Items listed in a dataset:
##############################
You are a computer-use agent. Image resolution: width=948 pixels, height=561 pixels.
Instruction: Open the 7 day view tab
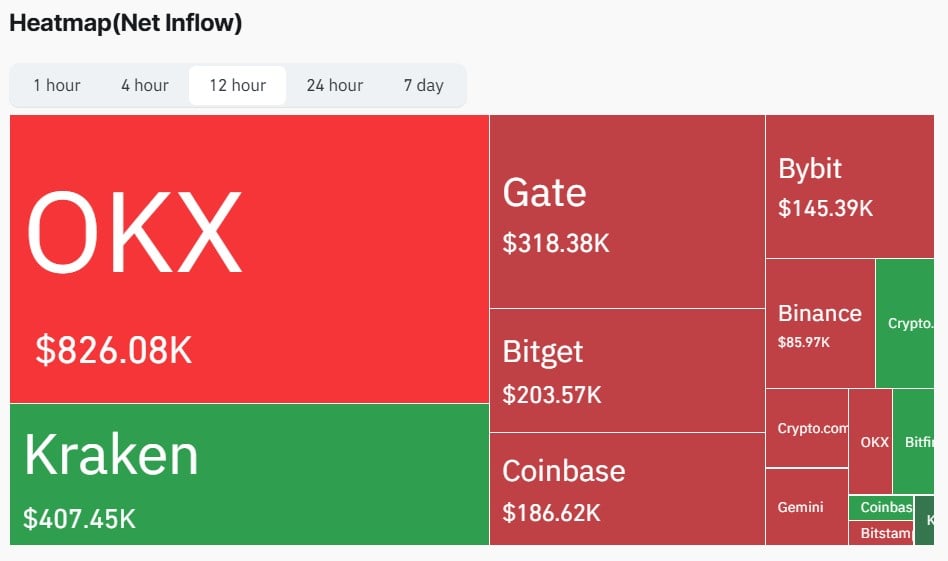[x=423, y=85]
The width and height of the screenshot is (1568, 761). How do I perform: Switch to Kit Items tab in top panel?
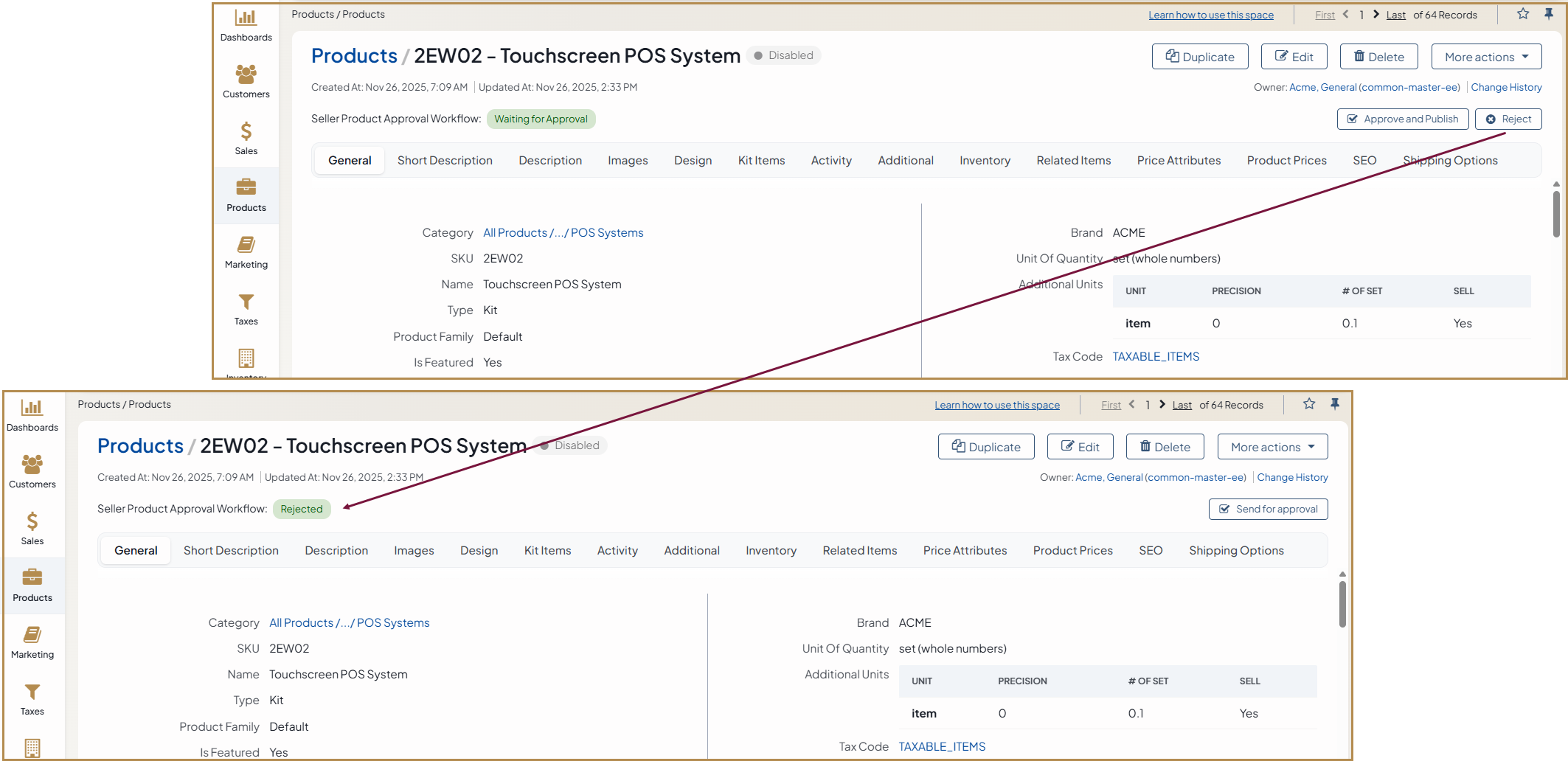[x=761, y=161]
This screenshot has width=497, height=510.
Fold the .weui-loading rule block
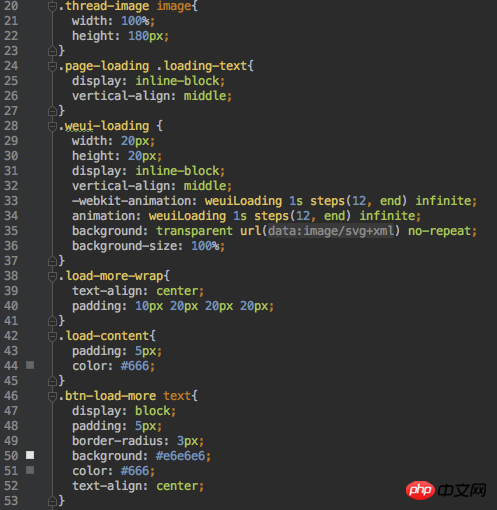(52, 126)
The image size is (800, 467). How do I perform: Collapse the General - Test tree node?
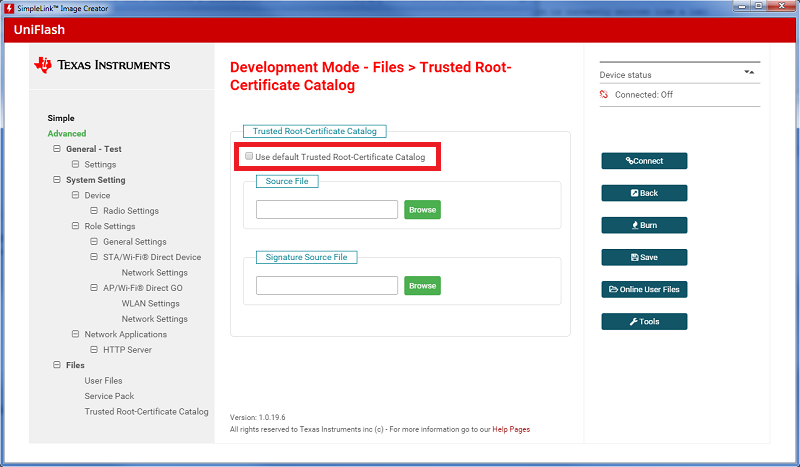coord(57,149)
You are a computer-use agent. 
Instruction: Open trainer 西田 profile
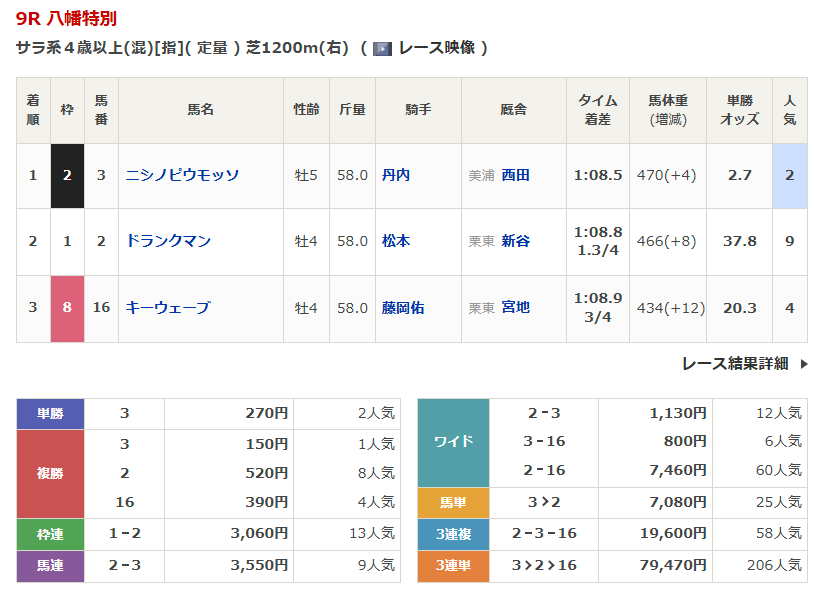[515, 175]
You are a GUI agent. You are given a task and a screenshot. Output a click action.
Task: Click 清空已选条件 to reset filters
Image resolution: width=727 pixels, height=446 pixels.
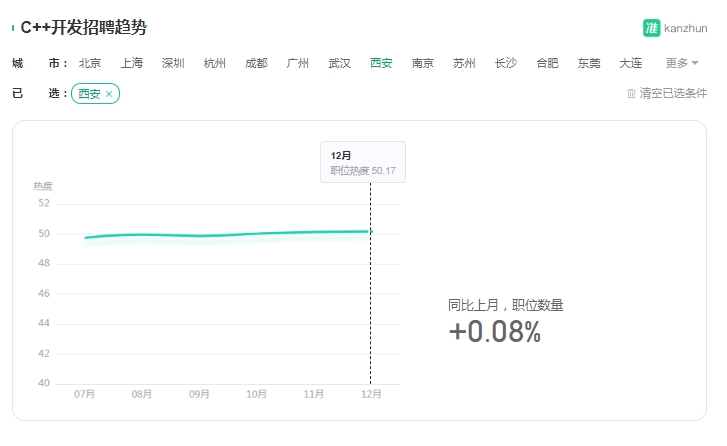pyautogui.click(x=673, y=94)
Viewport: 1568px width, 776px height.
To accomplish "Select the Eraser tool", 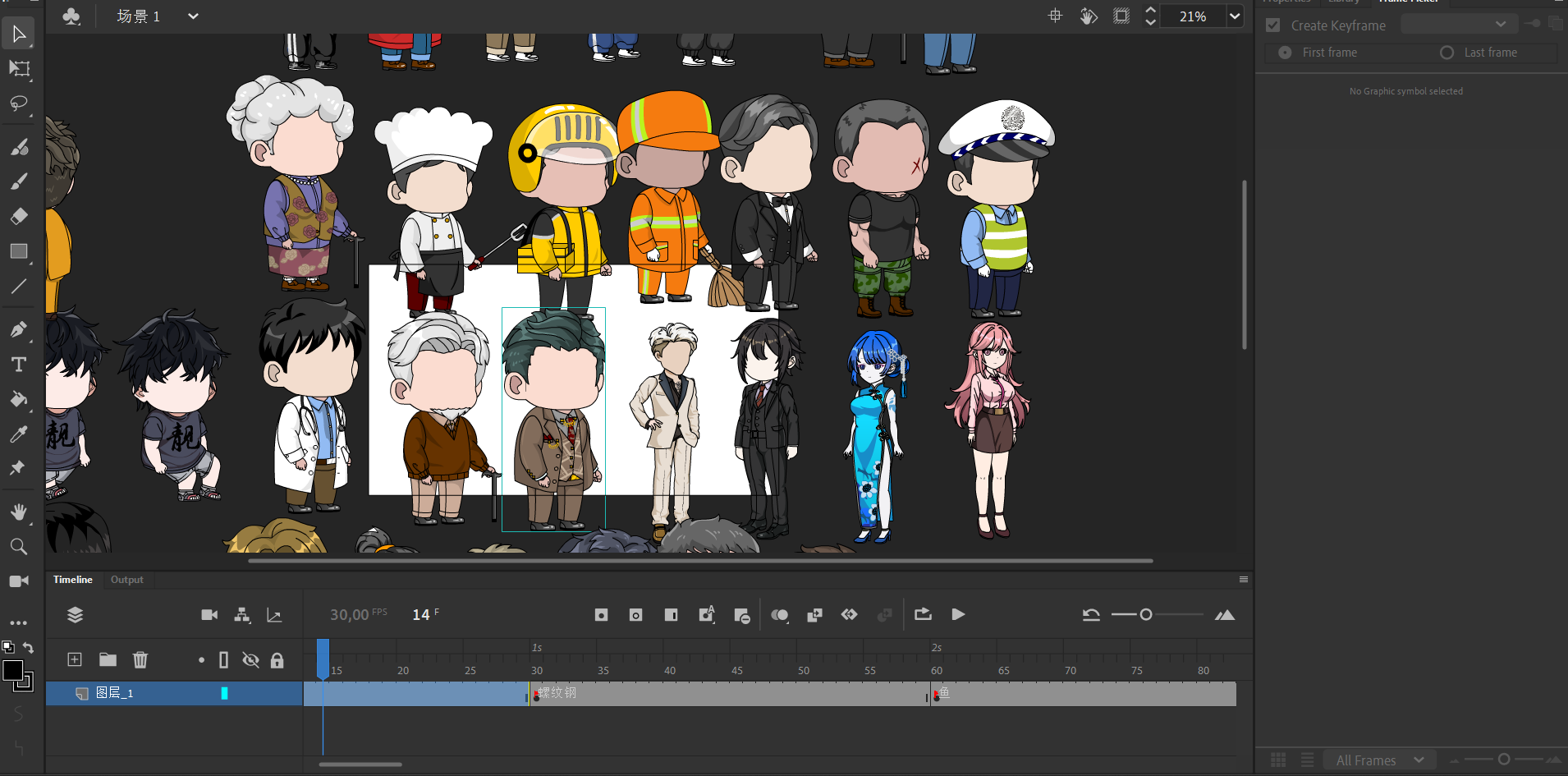I will 19,216.
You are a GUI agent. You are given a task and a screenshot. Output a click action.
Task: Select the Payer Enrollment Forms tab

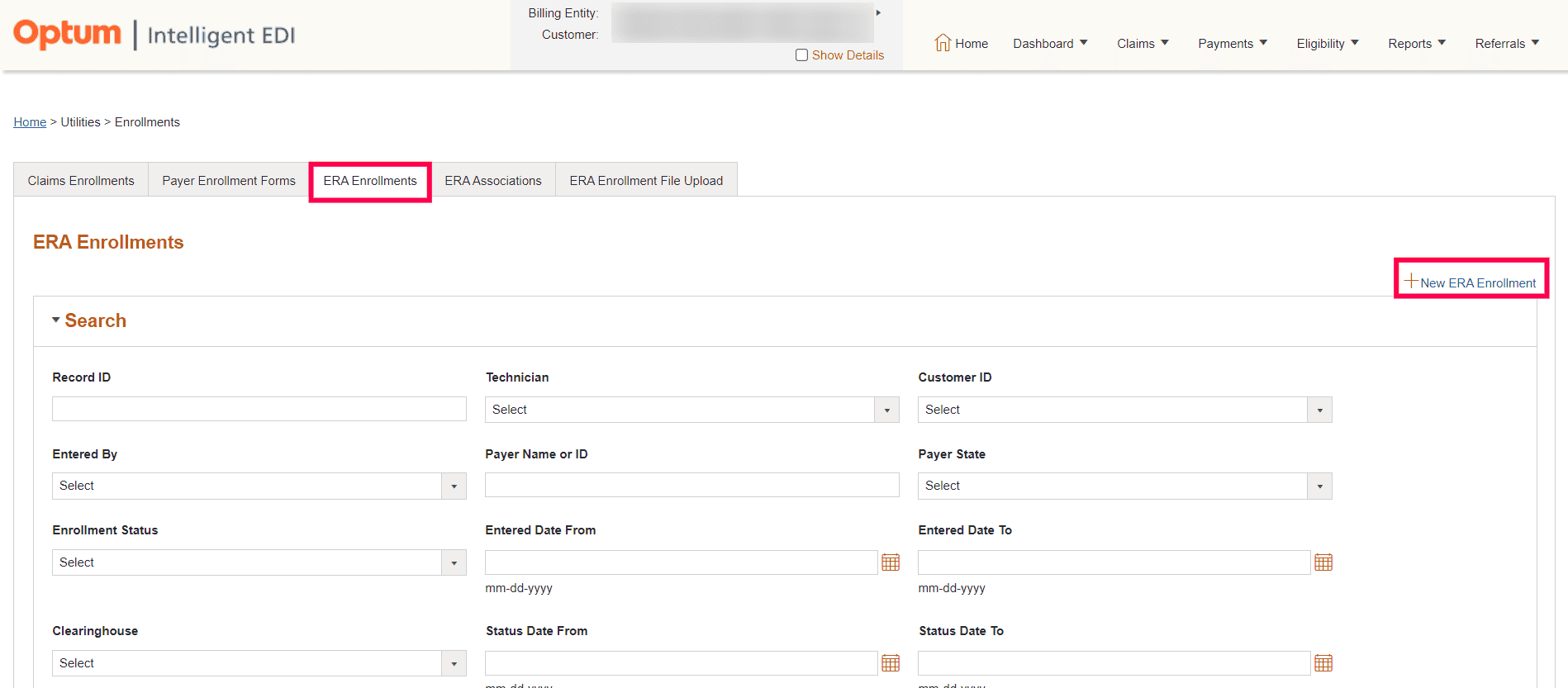click(229, 181)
##############################
Please filter the entries above down to the lines holding "computer" and copy them.

Solution to this problem >>
You are a computer-use agent. Image resolution: width=948 pixels, height=561 pixels.
You are a computer-use agent. 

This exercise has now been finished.